Trapping:  When thermoluminescent materials are exposed to ionising radiation  some of the electrons which are freed by the ionisation are given sufficient energy to move through the crystal: they are said to enter the conduction band. Structural defects in the lattice (vacancies, interstitial atoms, and substitutional impurities) create localized charge deficits, which act as traps T for the conduction electrons. Most electrons recombine or are briefly trapped in very shallow traps, but a few are trapped at deep traps and remain there over geological timescales (1-1000 Ma) if the material is kept at room temperature. The now charge-deficient ion which contributed the trapped charge becomes a luminescence centre L.

Recombination:  Electrons trapped in deep traps T do not readily recombine unless induced to do so by natural "clock-resetting events", or under strictly controlled laboratory conditions. Heat or light can eject charges (trapped electrons) from traps T back into the conduction band and then they recombine with luminescence centers L and give up their surplus energy by emitting visible light. This phenomenon forms the basis of thermoluminescence and optical stimulated luminescence.

In order to understand the value of the information contained in the TL observation, it is helpful to understand something about the process that produces the light emission. The crystal is rendered capable of emitting TL by exposure to ionising radiation, which redistributes electrical charges within the material. Some of charged particles become confined at trap sites, while others are localised at luminescence centres . During the TL measurement, light is produced in a two stage process, which is illustrated in figure 3. In the first stage, the charges held at trap sites are released by the action of heat and become mobile. In the second stage, these charges are attracted to oppositely charged particles at the luminescence centres, combine with them, and release energy in the form of light. At the end of the measurement, the crystal contains fewer centres with unpaired charges, and thus returns to a situation similar to the one it was in prior to radiation exposure.
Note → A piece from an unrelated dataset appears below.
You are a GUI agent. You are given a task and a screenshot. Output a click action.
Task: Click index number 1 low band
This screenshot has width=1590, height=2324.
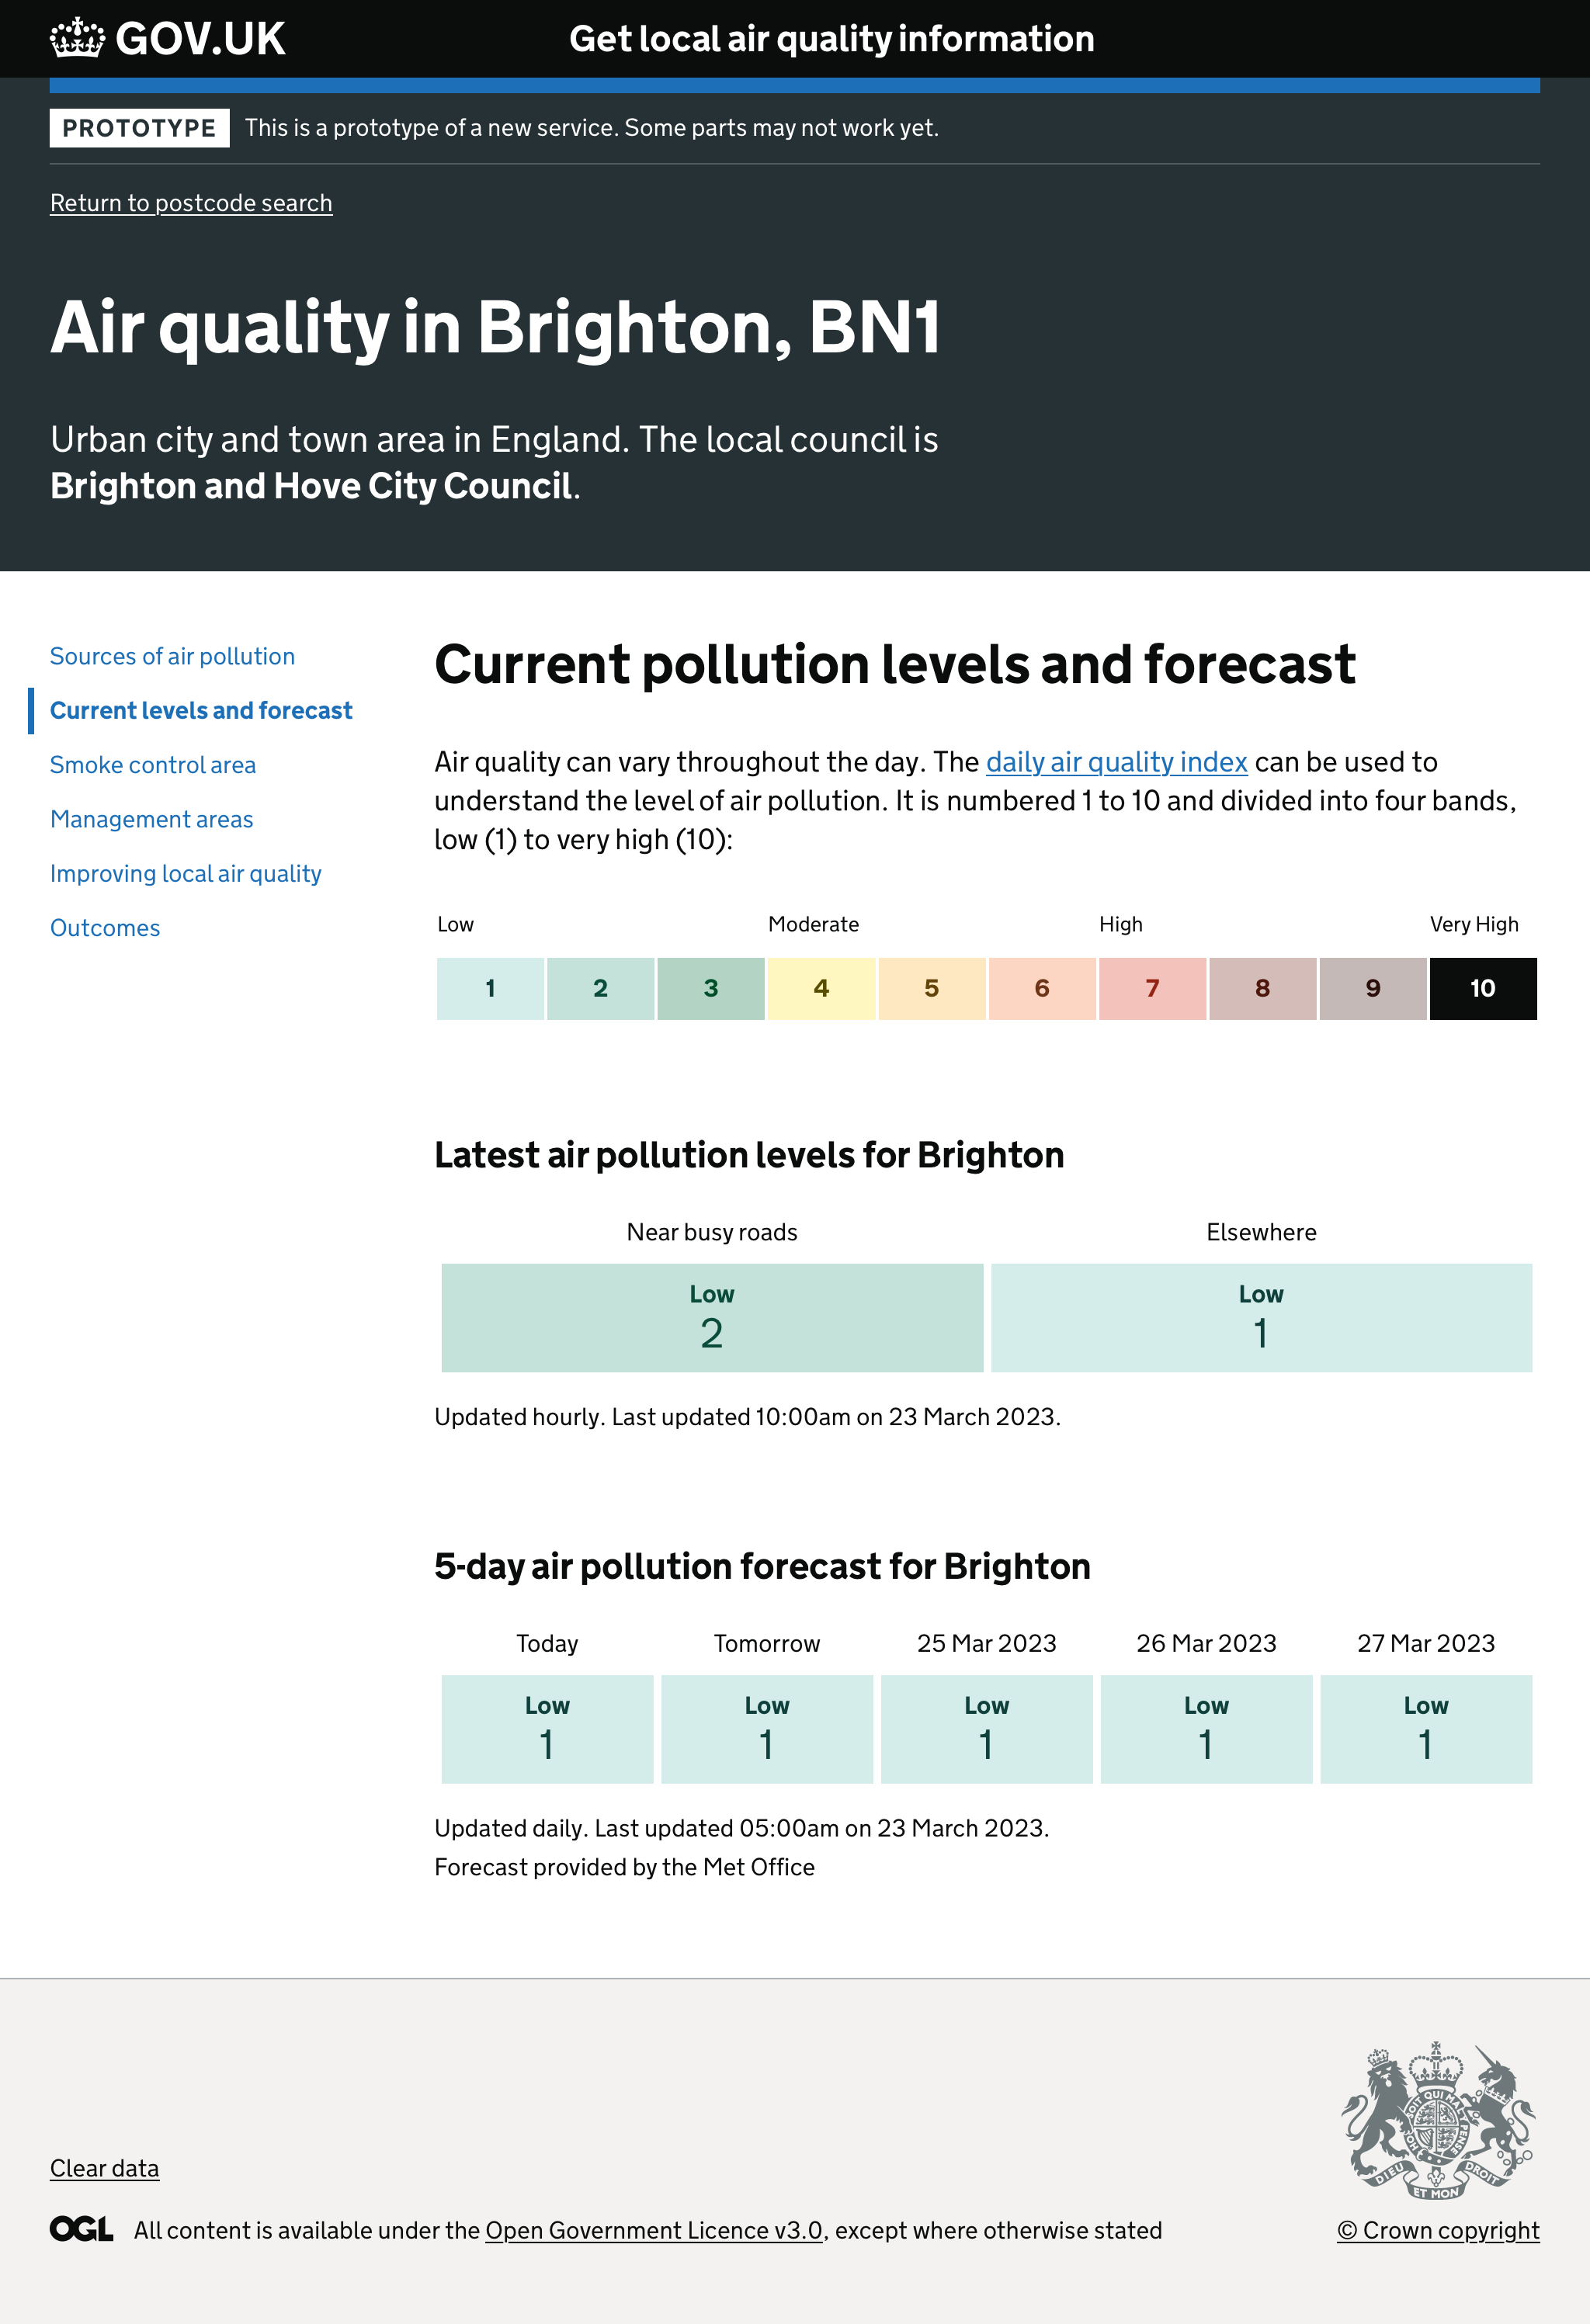(x=493, y=987)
In practice, the systematic observation of TL involves the continuous measurement of the varying intensity of light output as the material is progressively heated. During the measurement, the heat input is controlled to produce a constant rate of temperature increase, so that the temperature rise is proportional to the time that has elapsed since the start of the heating. As a result, the graph of TL intensity plotted against time also represents the output of TL as a function of temperature and this graph is referred to as a glow curve and it is a unique product of the TL measurement. . 
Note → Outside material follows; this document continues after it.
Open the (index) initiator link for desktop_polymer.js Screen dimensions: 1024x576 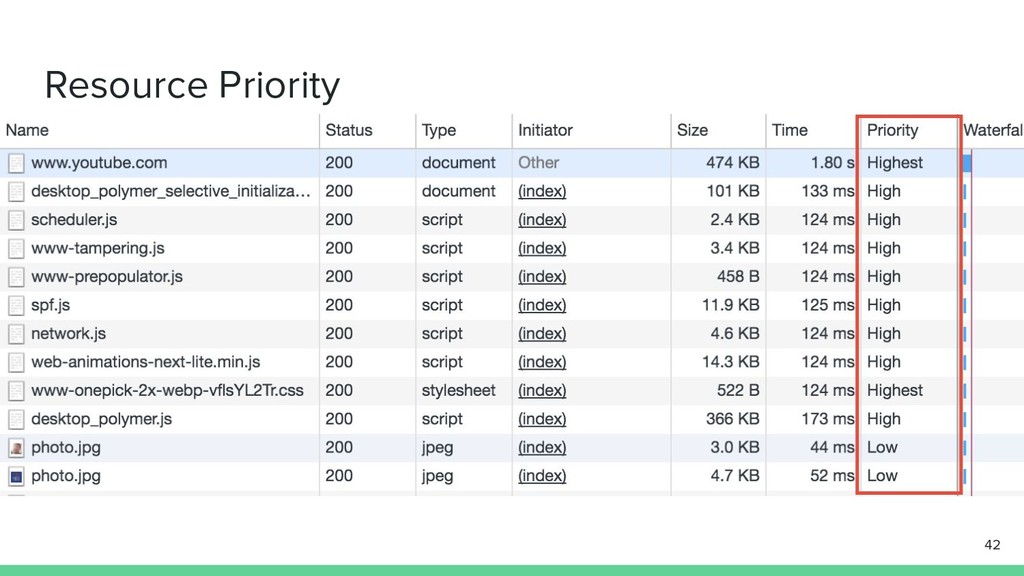click(542, 419)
Glow curve information may be used to detect and separate different TL processes which contribute to the total light intensity, and allows the properties of the component signals to be determined. This knowledge, in turn, informs the sampling strategy for optimising the TL signal most suited for dating purposes. Additionally, the glow curve provides the means, firstly, to distinguish between thermally stable and unstable luminescences, and secondly, to detect the likely condition of sedimentary TL immediately after deposition. 

The glow curve owes its significance to the fact that the temperature of the crystal defines the amount of thermal energy which is available for initiating the first stage of the TL process. It requires more thermal energy to release charge from a deep trap than from a shallow trap, so that the TL associated with a deeper type of trap appears at a higher temperature. Thus, the temperature scan which constitutes the TL glow curve represents a scan through the various types of trap present in the crystal. 
 

Figure 1 shows the variation of TL intensity against temperature observed during the heating of a sample of calcite. As seen in this example, the glow curve is formed from a number of peaks having different heights, widths and shapes. The TL belonging to each peak is generated by a particular structural element within the crystal, by a mechanism which is described below. The term TL signal is used to refer to the luminescence produced by a given structure. The positions and shapes of the TL peaks are related to the characteristics of these structures, which are in turn typical of the crystal containing them.
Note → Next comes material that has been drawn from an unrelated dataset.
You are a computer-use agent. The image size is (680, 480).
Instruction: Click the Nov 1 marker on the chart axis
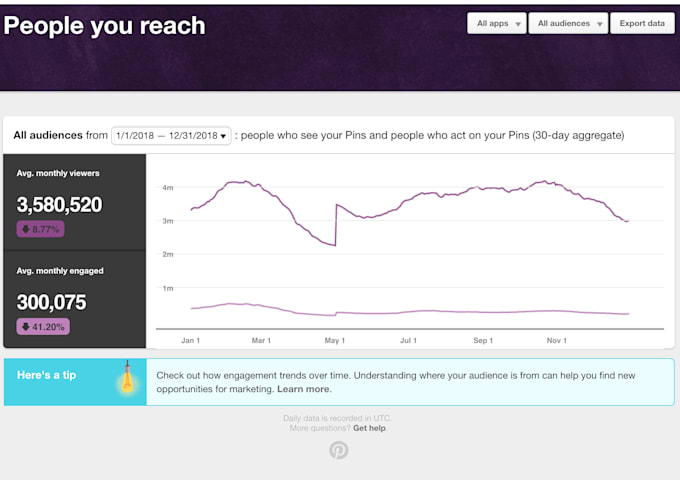click(556, 340)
In addition to a characteristic glow curve, the light emitted       during TL also possesses a particular colour. This colour can  be expressed in terms of the way that the light's intensity varies  with its wavelength. The graph of light intensity against  wavelength is called the emission spectrum . During the TL  measurement, in addition to the variations of light intensity,  there are also alterations in the colour of the light. This is  illustrated in figure 2, which shows how the emission spectrum  of calcite changes its shape as the temperature increases.  By contrast, the colour of the light emitted is determined, in the second stage of the TL process, by the type of luminescence centre where the charges combine. Since the form of the glow curve is related to the charge traps, and the emission spectrum is determined by the luminescence centres, the TL measurement provides information about both stages of the luminescence process simultaneously.